(Stored items)
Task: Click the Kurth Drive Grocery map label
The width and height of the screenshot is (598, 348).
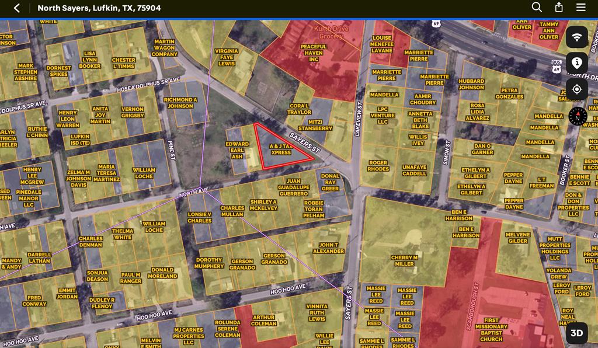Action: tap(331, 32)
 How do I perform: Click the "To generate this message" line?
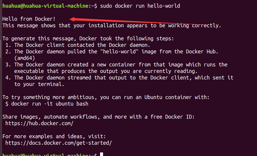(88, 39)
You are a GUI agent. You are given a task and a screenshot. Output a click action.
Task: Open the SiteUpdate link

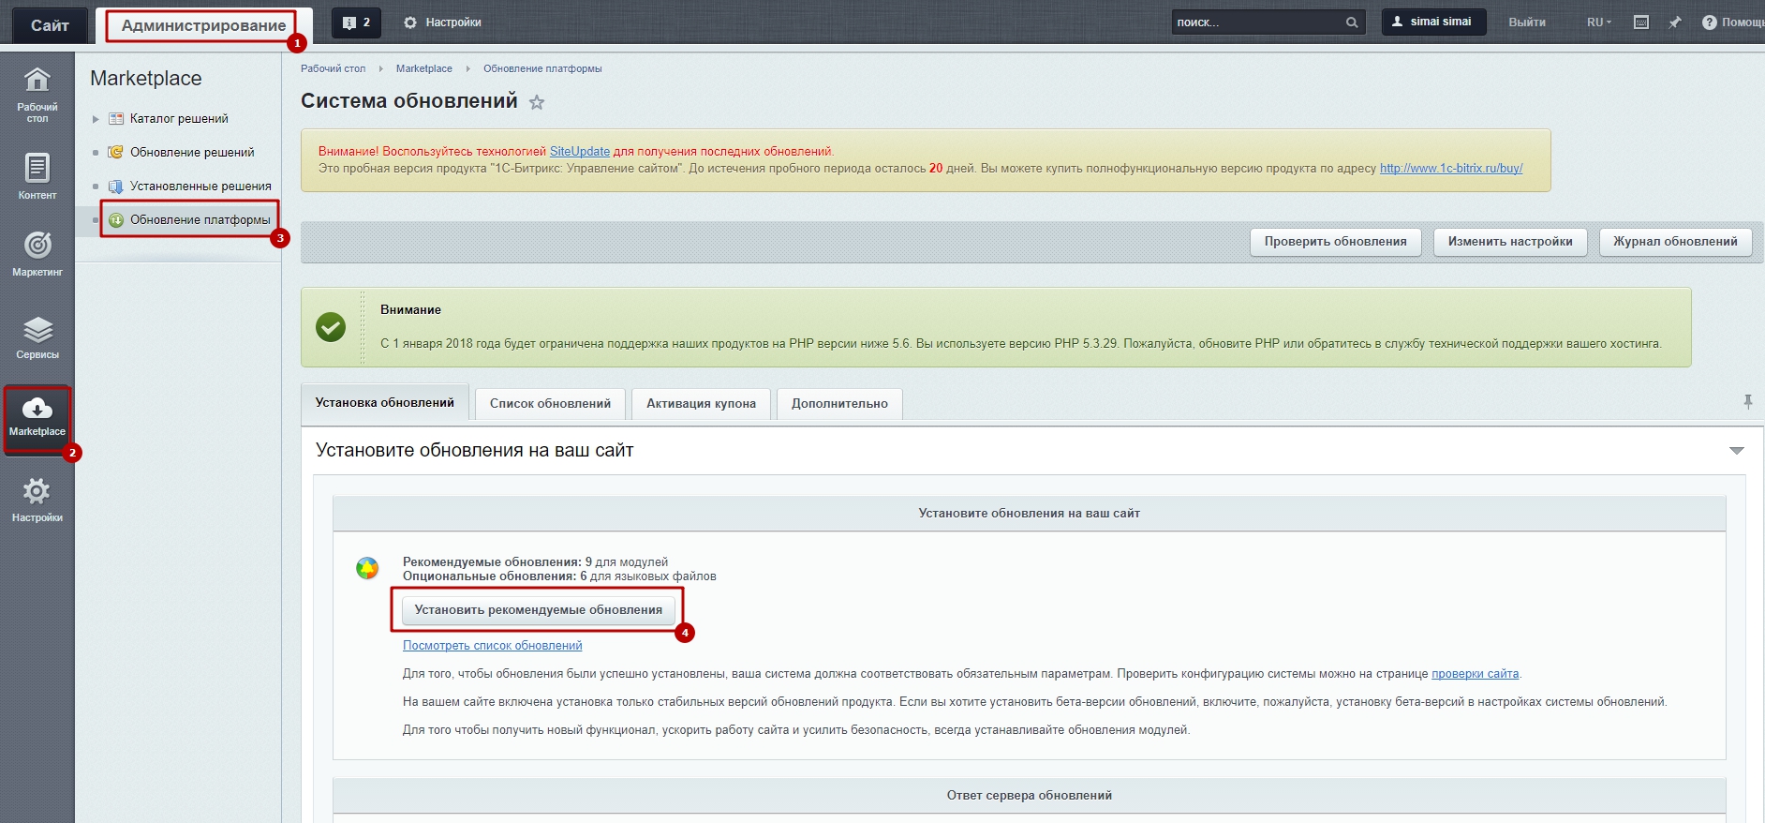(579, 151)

==

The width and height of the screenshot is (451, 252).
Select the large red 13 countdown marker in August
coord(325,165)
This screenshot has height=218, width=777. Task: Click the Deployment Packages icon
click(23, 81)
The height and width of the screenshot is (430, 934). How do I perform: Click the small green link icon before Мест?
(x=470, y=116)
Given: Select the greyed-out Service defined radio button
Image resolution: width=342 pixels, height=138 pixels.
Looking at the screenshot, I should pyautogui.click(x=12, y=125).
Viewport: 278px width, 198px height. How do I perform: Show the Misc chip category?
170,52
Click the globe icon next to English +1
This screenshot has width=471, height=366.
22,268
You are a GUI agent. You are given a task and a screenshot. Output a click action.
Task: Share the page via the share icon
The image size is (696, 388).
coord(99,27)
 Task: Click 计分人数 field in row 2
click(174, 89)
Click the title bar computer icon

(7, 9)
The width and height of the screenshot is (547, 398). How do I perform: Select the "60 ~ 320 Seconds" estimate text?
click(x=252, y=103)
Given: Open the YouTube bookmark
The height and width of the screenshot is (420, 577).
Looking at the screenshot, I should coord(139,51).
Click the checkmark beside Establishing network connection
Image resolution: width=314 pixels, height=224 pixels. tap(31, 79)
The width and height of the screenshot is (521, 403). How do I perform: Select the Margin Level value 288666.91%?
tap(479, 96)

--

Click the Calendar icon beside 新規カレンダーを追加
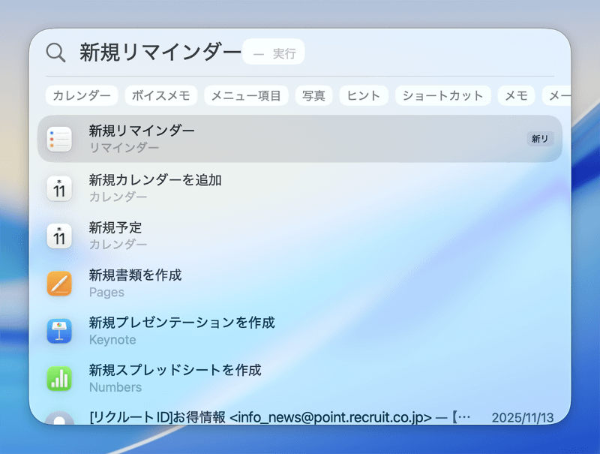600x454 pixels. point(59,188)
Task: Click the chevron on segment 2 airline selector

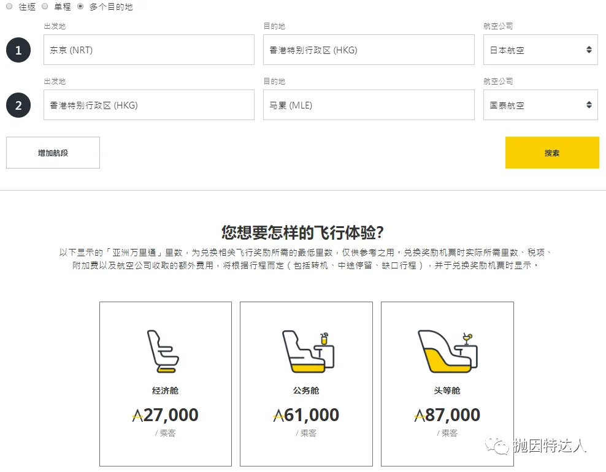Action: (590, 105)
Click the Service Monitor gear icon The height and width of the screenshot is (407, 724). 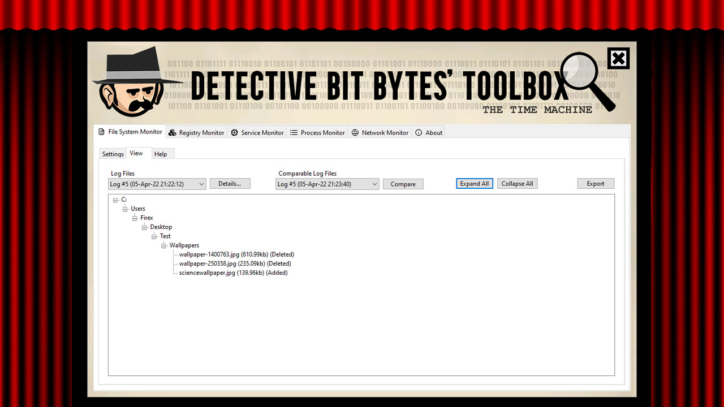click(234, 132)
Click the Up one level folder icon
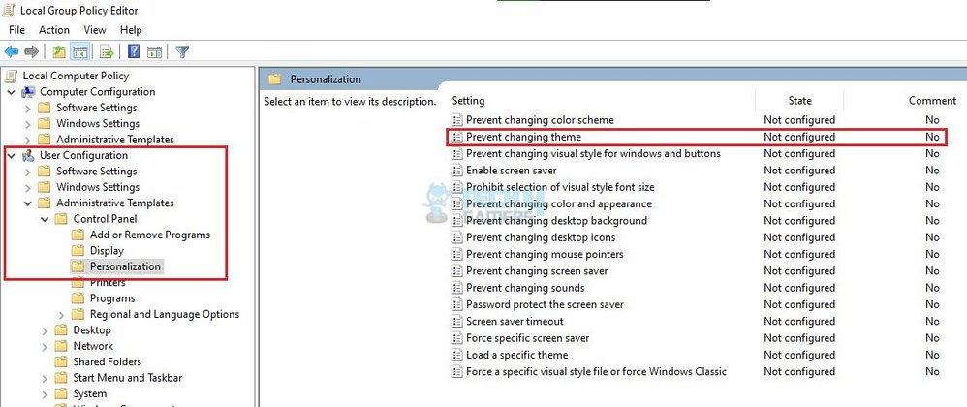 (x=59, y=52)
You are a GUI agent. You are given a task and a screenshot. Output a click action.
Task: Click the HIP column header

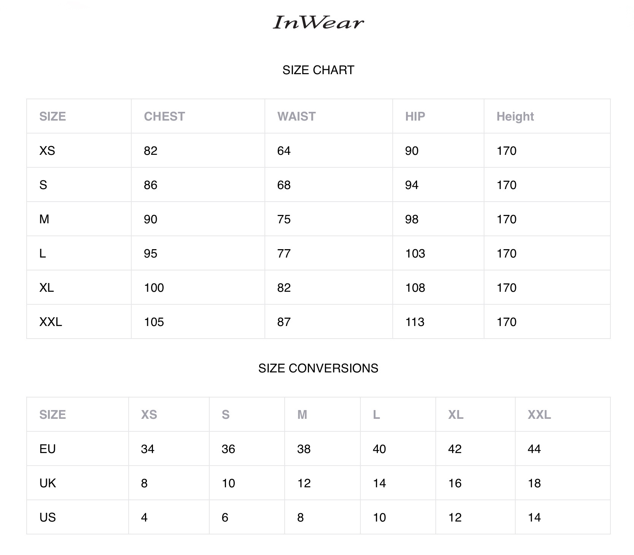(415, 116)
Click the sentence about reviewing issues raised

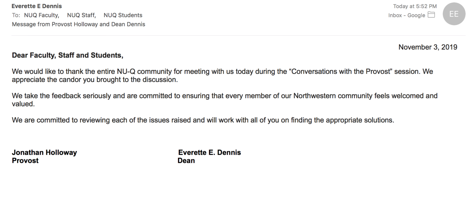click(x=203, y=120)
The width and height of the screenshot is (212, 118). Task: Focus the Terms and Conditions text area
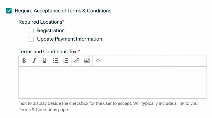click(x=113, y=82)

What you need to do
Using only the entries above, output the line with "Viewport: 278px width, 198px", the line with "Task: Share the page via the share icon", and all lines between them, exactly as they stand.

Solution to this exercise
Viewport: 278px width, 198px height. How do I perform: Show the Misc chip category?
170,52
Click the globe icon next to English +1
This screenshot has width=471, height=366.
22,268
You are a GUI agent. You are given a task and a screenshot. Output a click action.
Task: Share the page via the share icon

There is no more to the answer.